I miei ricordi legati alla casa di riposo tranese per la quale, per anni, mia madre ha prestato servizio, sono sicuramente molto positivi. Da ragazzo, quando ero solito andare a trovare mia madre, ho avuto la possibilità di conoscere perfettamente la struttura. Uno spazio pieno di serenità che conteneva dai 50 ai 60 ospiti. Una struttura che già allora non era perfetta, ma che ancora non conosceva il degrado e l’abbandono.
Si dice che una casa non sia una mera questione di cemento e mattoni, ma di amore. Anche uno scantinato può essere meraviglioso. Eppure non è proprio così, perché anche questo scantinato ha bisogno di cure e di una manutenzione costante. Come è possibile che nel corso del tempo, Amministrazione dopo Amministrazione, la Vittorio Emanuele II di Trani sia finita nel dimenticatoio?

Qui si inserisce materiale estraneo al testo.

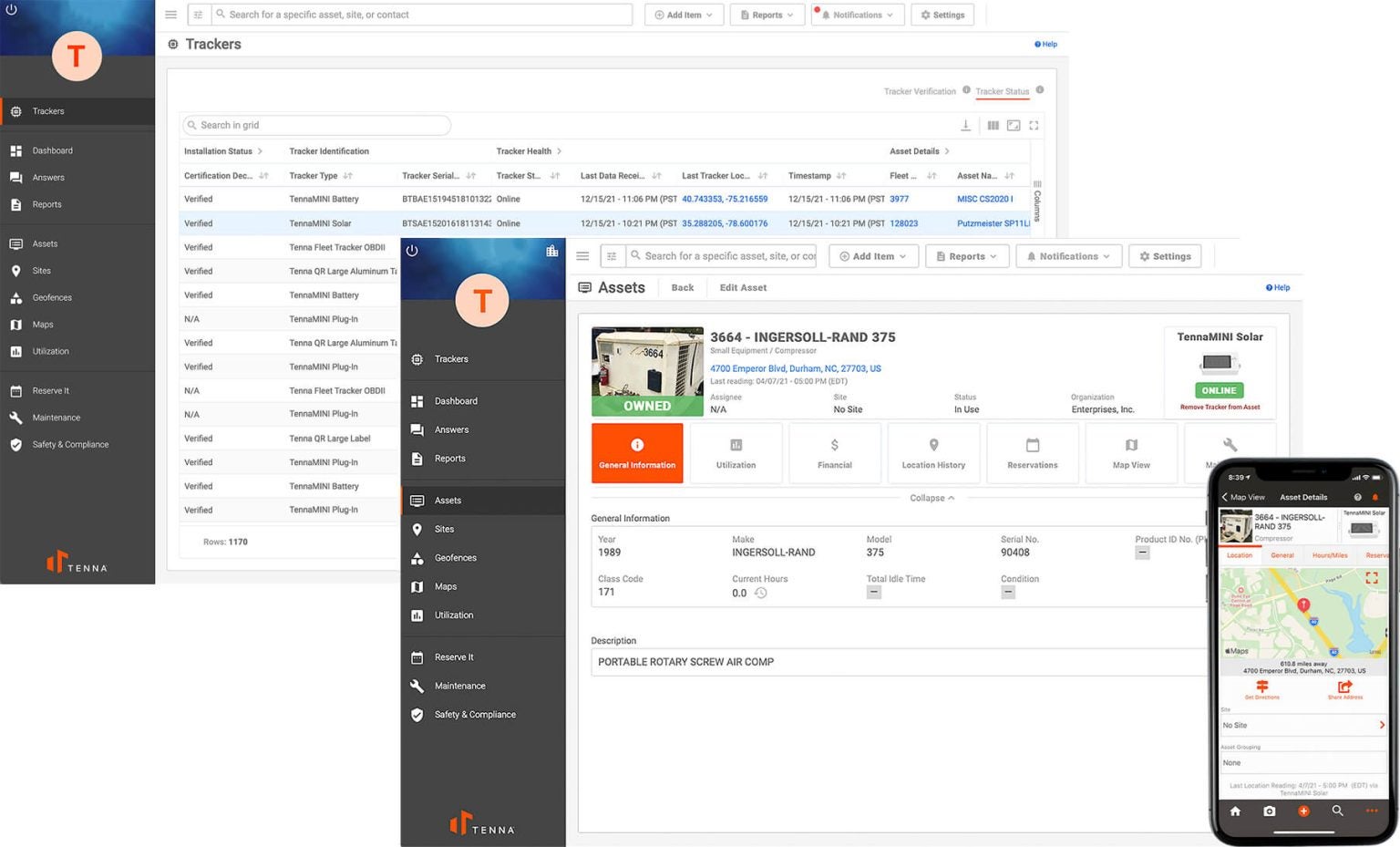Screen dimensions: 1400x847
Task: Toggle sort on Tracker Serial column
Action: pyautogui.click(x=470, y=175)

Nessuno ha avuto la caparbietà di mantenere la struttura al passo con i tempi e, così, senza troppe difficoltà, i problemi si sono accumulati, lasciando ampio spazio all’incuria e all’abbandono.
L’auspicio, nonostante tutto, è che questi nostri nonni tornino presto a Trani e che i fondi destinati alla casa di riposo siano adeguatamente spesi per i lavori di ristrutturazione, affinché torni ad essere un posto accogliente che abbia, prima di tutto, le sembianze di una vera casa. Meglio tardi che mai.